Some friends did a Ken Ridge Showcase NZ Pinot Noir a couple of years ago. We swapped for a couple of bottles, and really enjoyed them. It's on our "would like to make" list but so are a lot of other kits, and the limited editions keep bumping them.

I was just looking at the pictures in the list again, and noticed that every bottle is a screw cap. I should have guessed that because they are all from NZ. I try not to buy screw caps, so I probbaly won't try one.

Steve


----------



## St Allie (May 21, 2009)

Steve,

I saw the saturday comment on the post, just wondered if you had had any other NZ reds before. Stoneleigh are a good commercial winery, very consistent. I often buy Trapiche which is an argentinian wine, the malbec and the pinot are cheap.. about $10 NZD, easy drinking with a meal. Am working on getting a good stock of my own homemade reds though.. tired of donating tax to the Govt.. ( GST is applied to everything here as well)

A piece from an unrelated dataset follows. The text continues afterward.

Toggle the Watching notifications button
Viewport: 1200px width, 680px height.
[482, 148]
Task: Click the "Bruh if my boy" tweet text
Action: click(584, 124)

Pretty much everything is screwcapped in NZ. Difficult to get cork type bottles without buying them new.

I get all my friends to save the caps for me, reuse once and then discard. When they come up with screw caps I can buy from the HBS, I'll give up recycling these. I have never had an issue with a seal and they are all well sterilised and inspected before using. just doesn't look as nice as corks.

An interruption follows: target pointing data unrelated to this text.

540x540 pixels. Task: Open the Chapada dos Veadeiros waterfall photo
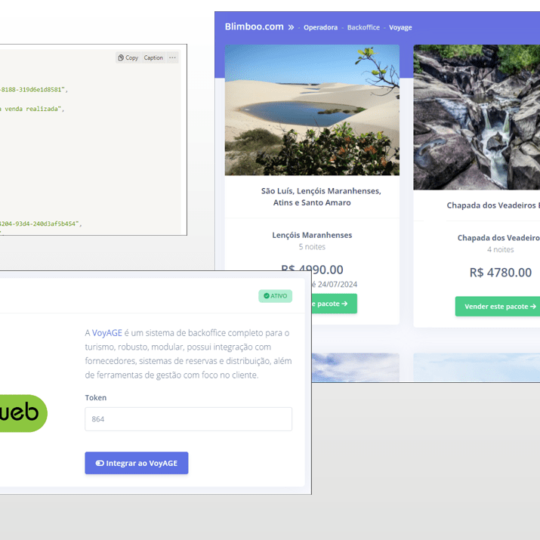[x=477, y=117]
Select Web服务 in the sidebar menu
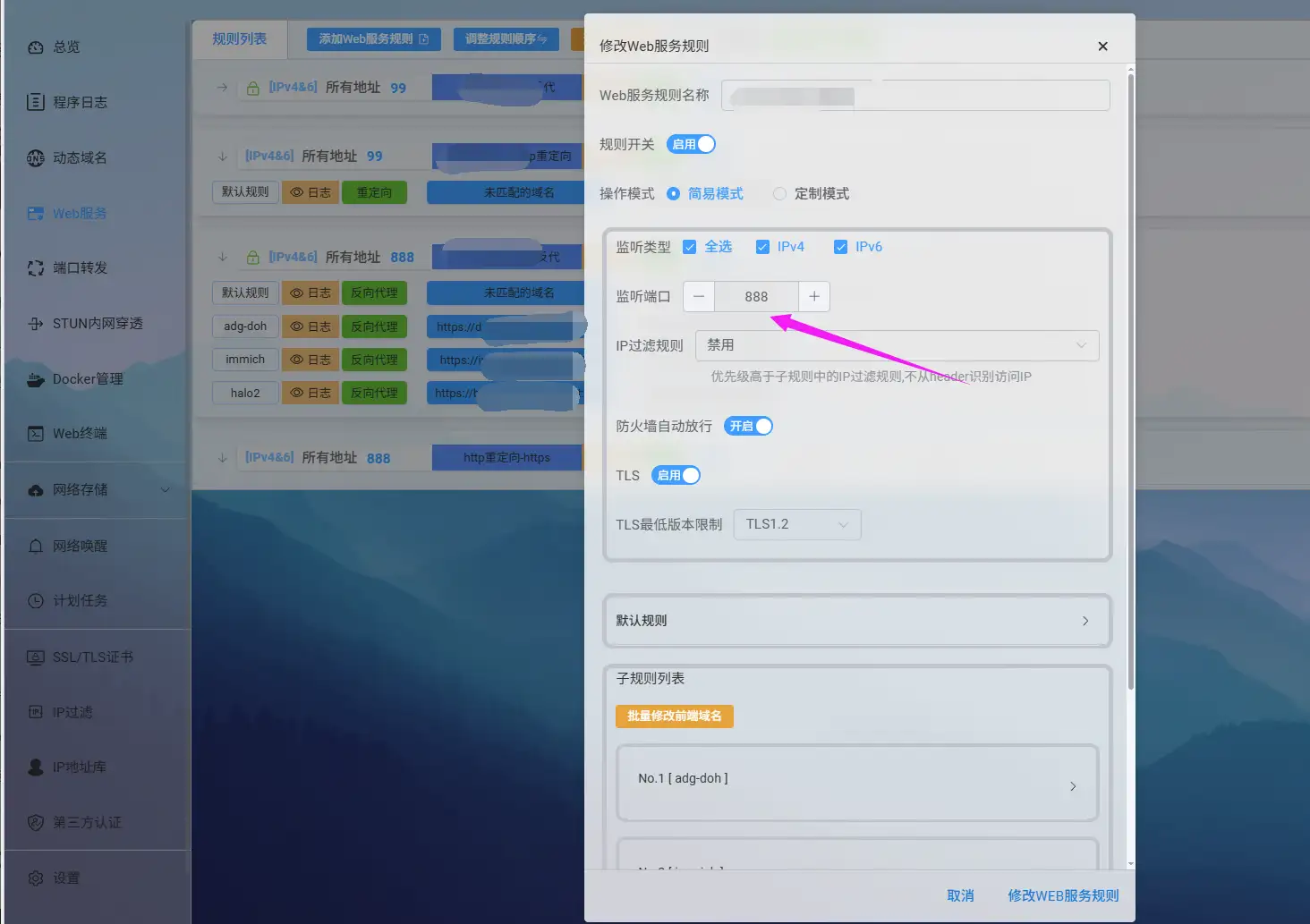1310x924 pixels. (80, 213)
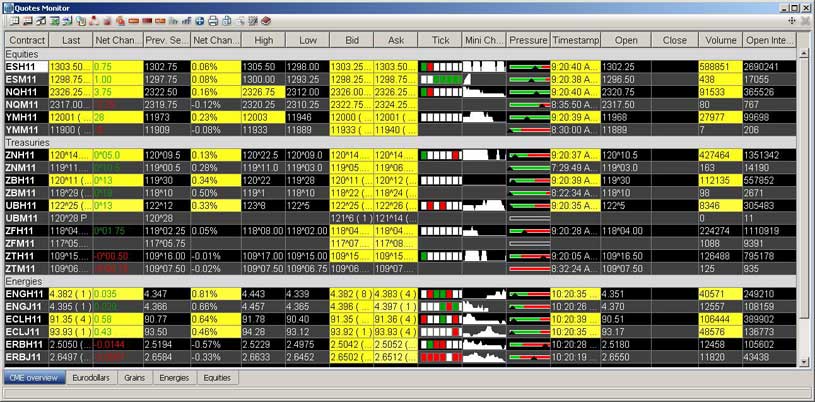Open the Grains tab
This screenshot has height=402, width=815.
134,378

NZ'ers are big wine drinkers, my friends keep me well supplied with screwcaps!

Allie


----------



## Boozehag (May 21, 2009)

Oh youre in for a treat if you try some of those.

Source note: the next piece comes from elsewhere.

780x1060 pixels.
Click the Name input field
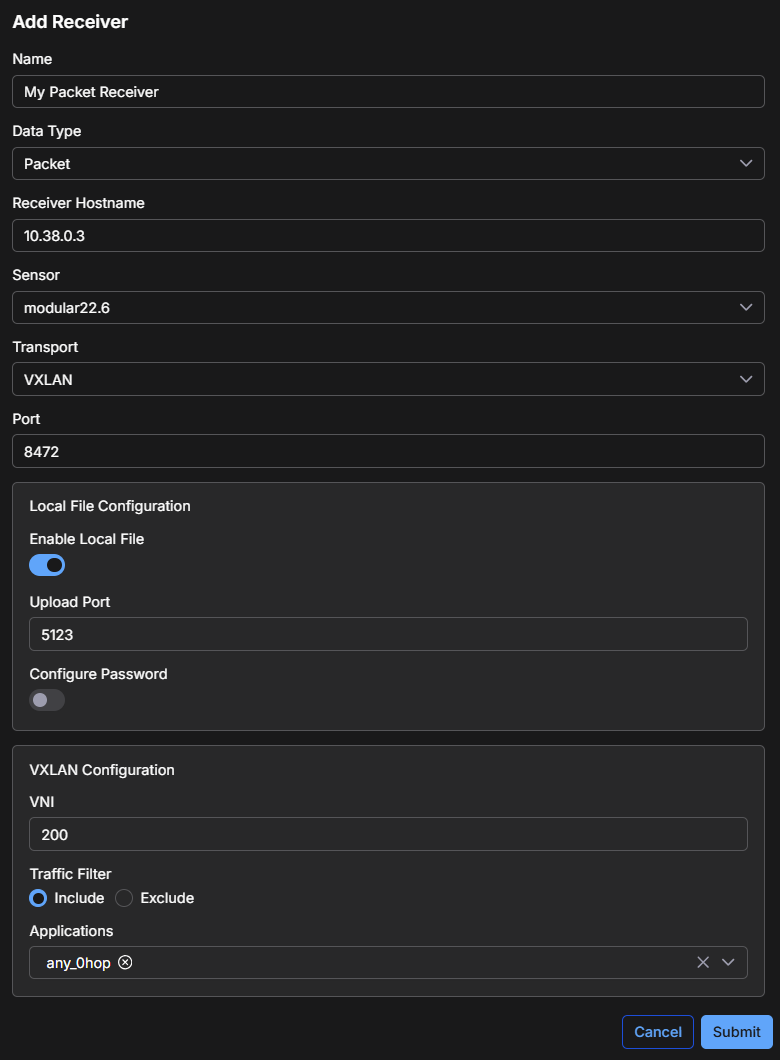point(388,91)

Agree with Allie, the oyster bay is a nice and affordable Pinot. Havent tried some of the others but laughed when I saw the Babich one, only because I used to hang out at the babich vineyards when I was a teenager, one of my friends was gonig out with one of the Babich boys back then!!!! I wasnt into wine in those days though!!! Shame!!!


----------



## St Allie (May 21, 2009)

I've never been a big fan of Babich

Allie


----------



## cpfan (May 22, 2009)

Allie:

I sure hope a home version of the Auscap/Stelcap comes on the market one day soon. There is another product called Novatwist that I know very little about. It can be applied manually (unlike the Auscap/Stelcap lines), but I don't know what bottles it will fit. It appears to have been designed (at least in part) for PET plastic wine bottles.

http://www.novembal.com/en/wine-and-spirits/novatwist-screw-caps.php
http://www.unopackaging.com/products (scroll down page)

Steve


----------



## St Allie (May 22, 2009)

I'll forward the novatwist link to the HBS, that's designed for glass bottles.. 

It's exactly what we need here with our recycled threaded bottles Steve.

Thankyou 

Allie


----------



## cpfan (May 22, 2009)

St Allie said:


> I'll forward the novatwist link to the HBS, that's designed for glass bottles..
> 
> It's exactly what we need here with our recycled threaded bottles Steve.
> 
> ...


If they fit the standard glass screw cap bottles, they would be great. I am a bit wary because they mention fitting PET bottles as well.

If I get a chance I'll do some exploring at my local liquor store. I know that they have had some wine in PET bottles in the last year or so.

Steve


----------



## kcdig (Nov 29, 2009)

We just returned from 3+ weeks tooodling around N.Z. and visited as many wineries as we could fit in; probably 30 or so.

Some of our favorite PNs came from the Martinborough region, something I never ever see here in Texas. We asked various people about importing sources, and got a lot of responses that ended with ".... Canada". 

Must be nice....

kcd
p.s. we managed to get about 33 bottles back in our suitcases


----------